━━━━━ Texte à lire

La course à la représentativité patronale fait des étincelles entre la CGPME et le Medef

Le dernier communiqué ironique de la CGPME a de quoi irriter l’état major de l’avenue Bosquet. La campagne pour la représentativité patronale est lancée.

 

L’organisation présidée par François Asselin est grinçante : « la CGPME ne peut que se réjouir de la soudaine conversion du MEDEF passé, par la grâce du texte sur la représentativité patronale, du statut incontesté de représentant du CAC 40 à celui, contesté, de défenseur des artisans, TPE et PME . Bien du chemin reste cependant à parcourir pour que les actes suivent les déclarations ».

 

Elle se fait même provocante : Nul doute que le MEDEF aura maintenant à cœur de se saisir rapidement de la question des relations entre les grands donneurs d’ordres et leurs sous-traitants, entre les commerçants de proximité et la grande distribution intégrée, entre le monde bancaire et les TPE ».

━━━━━━━━━━
━━━━━ Données fournies

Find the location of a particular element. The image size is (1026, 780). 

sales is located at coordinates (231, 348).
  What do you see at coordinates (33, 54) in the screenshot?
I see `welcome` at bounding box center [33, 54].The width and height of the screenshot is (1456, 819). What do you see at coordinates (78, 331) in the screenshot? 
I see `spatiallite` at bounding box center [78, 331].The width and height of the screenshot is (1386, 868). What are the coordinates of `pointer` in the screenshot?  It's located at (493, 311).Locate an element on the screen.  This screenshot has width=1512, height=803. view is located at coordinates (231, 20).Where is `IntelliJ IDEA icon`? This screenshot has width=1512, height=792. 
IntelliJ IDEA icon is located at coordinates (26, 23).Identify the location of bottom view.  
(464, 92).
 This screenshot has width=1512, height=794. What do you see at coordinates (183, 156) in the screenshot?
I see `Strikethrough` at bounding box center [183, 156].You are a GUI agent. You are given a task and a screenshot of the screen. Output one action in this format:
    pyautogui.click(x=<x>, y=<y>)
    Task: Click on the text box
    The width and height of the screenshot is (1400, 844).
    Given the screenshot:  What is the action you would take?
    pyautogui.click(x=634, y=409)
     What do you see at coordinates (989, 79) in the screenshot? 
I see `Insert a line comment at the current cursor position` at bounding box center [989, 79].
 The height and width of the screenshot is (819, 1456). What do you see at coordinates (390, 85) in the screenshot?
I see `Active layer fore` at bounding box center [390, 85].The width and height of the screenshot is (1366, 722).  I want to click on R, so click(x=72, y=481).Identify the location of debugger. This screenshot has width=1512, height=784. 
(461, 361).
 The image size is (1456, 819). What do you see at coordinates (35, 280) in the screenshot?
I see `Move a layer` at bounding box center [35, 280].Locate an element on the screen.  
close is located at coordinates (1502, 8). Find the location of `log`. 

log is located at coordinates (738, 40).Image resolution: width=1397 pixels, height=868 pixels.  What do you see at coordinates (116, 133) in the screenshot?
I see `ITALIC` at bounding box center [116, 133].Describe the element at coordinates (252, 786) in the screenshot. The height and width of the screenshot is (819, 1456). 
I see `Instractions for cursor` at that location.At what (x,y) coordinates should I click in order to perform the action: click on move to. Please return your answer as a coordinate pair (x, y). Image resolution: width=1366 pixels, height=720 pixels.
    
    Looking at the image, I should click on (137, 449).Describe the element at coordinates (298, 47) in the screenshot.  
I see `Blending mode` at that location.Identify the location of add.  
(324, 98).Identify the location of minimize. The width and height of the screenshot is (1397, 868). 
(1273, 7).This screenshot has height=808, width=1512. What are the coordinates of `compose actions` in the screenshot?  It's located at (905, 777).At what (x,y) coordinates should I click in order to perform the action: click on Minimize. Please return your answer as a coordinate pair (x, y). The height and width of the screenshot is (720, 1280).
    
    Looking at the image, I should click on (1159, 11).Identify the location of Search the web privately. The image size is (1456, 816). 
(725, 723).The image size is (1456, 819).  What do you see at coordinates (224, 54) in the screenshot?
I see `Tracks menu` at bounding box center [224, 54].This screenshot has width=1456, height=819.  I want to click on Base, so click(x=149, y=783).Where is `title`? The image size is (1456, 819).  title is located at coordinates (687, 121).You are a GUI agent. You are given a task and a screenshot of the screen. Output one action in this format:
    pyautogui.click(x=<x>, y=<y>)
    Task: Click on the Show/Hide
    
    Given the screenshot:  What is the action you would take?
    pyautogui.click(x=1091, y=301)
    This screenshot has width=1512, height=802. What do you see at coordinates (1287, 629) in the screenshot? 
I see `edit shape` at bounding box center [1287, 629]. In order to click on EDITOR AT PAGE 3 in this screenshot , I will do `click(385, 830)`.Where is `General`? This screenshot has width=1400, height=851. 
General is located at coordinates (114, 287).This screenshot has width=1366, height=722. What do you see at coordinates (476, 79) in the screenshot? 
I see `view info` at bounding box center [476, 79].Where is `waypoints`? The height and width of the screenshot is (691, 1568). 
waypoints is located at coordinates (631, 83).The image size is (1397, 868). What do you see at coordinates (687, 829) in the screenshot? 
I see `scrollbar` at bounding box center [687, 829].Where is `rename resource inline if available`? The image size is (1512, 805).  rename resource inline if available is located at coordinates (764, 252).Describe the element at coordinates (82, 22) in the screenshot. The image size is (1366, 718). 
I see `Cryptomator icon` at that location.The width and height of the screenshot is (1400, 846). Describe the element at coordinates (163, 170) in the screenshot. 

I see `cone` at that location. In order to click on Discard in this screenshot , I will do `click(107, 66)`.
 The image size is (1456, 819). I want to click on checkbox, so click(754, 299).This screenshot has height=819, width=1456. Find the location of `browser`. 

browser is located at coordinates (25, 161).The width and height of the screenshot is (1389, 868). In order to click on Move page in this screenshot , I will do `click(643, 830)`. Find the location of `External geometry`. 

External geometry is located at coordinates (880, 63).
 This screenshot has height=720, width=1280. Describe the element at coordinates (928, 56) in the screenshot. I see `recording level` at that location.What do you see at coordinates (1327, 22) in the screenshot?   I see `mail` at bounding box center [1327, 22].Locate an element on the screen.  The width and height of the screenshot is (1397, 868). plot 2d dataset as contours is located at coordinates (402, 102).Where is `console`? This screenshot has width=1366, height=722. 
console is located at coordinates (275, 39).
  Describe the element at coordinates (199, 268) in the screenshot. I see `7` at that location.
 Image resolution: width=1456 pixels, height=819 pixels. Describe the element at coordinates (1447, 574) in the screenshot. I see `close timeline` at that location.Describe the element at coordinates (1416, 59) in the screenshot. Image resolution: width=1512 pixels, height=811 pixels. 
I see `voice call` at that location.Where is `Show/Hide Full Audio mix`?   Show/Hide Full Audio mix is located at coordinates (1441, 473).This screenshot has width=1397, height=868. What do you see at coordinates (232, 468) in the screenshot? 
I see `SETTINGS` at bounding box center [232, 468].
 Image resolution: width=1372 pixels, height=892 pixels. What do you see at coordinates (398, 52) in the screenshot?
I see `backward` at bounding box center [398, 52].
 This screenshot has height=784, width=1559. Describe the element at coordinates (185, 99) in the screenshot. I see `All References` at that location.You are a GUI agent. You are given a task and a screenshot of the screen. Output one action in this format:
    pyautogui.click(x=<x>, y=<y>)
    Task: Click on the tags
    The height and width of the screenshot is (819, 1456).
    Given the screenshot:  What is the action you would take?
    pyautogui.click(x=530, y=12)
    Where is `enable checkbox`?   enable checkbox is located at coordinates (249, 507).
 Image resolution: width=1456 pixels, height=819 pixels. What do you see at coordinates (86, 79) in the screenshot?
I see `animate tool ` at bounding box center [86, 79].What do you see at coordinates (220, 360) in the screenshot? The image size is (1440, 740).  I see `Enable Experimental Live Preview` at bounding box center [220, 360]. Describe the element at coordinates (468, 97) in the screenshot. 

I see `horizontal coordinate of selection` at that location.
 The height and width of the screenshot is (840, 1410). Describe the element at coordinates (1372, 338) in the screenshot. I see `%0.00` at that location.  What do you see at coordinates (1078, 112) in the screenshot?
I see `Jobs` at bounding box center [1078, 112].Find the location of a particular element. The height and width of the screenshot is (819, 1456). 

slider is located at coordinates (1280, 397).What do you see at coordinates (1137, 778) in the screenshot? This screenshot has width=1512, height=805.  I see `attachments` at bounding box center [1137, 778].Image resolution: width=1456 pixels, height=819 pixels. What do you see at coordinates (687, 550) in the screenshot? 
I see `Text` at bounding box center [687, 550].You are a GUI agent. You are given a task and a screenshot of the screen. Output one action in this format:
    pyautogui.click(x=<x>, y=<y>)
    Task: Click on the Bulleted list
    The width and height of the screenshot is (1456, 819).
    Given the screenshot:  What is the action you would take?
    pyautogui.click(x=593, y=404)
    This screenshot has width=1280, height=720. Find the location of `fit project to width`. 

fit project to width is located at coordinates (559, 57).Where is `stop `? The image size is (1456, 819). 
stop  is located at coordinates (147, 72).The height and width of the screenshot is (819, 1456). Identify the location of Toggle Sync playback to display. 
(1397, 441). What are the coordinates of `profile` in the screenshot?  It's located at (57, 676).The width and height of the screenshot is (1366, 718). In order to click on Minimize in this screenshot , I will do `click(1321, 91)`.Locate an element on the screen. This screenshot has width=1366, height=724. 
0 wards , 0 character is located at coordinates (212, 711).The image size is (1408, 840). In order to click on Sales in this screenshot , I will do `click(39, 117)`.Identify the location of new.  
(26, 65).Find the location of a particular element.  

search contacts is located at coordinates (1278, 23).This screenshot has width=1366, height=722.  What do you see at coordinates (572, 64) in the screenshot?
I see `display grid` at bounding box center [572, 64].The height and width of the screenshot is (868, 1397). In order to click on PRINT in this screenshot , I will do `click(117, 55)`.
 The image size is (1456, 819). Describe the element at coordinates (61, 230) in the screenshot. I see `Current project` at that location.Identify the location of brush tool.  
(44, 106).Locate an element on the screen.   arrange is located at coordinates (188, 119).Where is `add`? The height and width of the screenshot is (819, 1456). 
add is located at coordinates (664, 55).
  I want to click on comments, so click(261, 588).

━━━━━━━━━━

## Explorer le contenu
• a. Répondez à partir de l'article sur la CGPME et le Medef :
(i) Qui préside la CGPME ?
(ii) Selon la CGPME, de quoi le MEDEF était-il le représentant incontesté ?
(iii) Quel texte est à l'origine de la « conversion » du MEDEF évoquée par la CGPME ?
• b. Dans l'article sur la CGPME et le Medef, relevez toutes les relations dont la CGPME invite le MEDEF à se saisir.

## Corrigé des exercices
• a.
(i) François Asselin.
(ii) Du CAC 40.
(iii) Le texte sur la représentativité patronale.

• b.
- Les relations entre les grands donneurs d'ordres et leurs sous-traitants.
- Les relations entre les commerçants de proximité et la grande distribution intégrée.
- Les relations entre le monde bancaire et les TPE.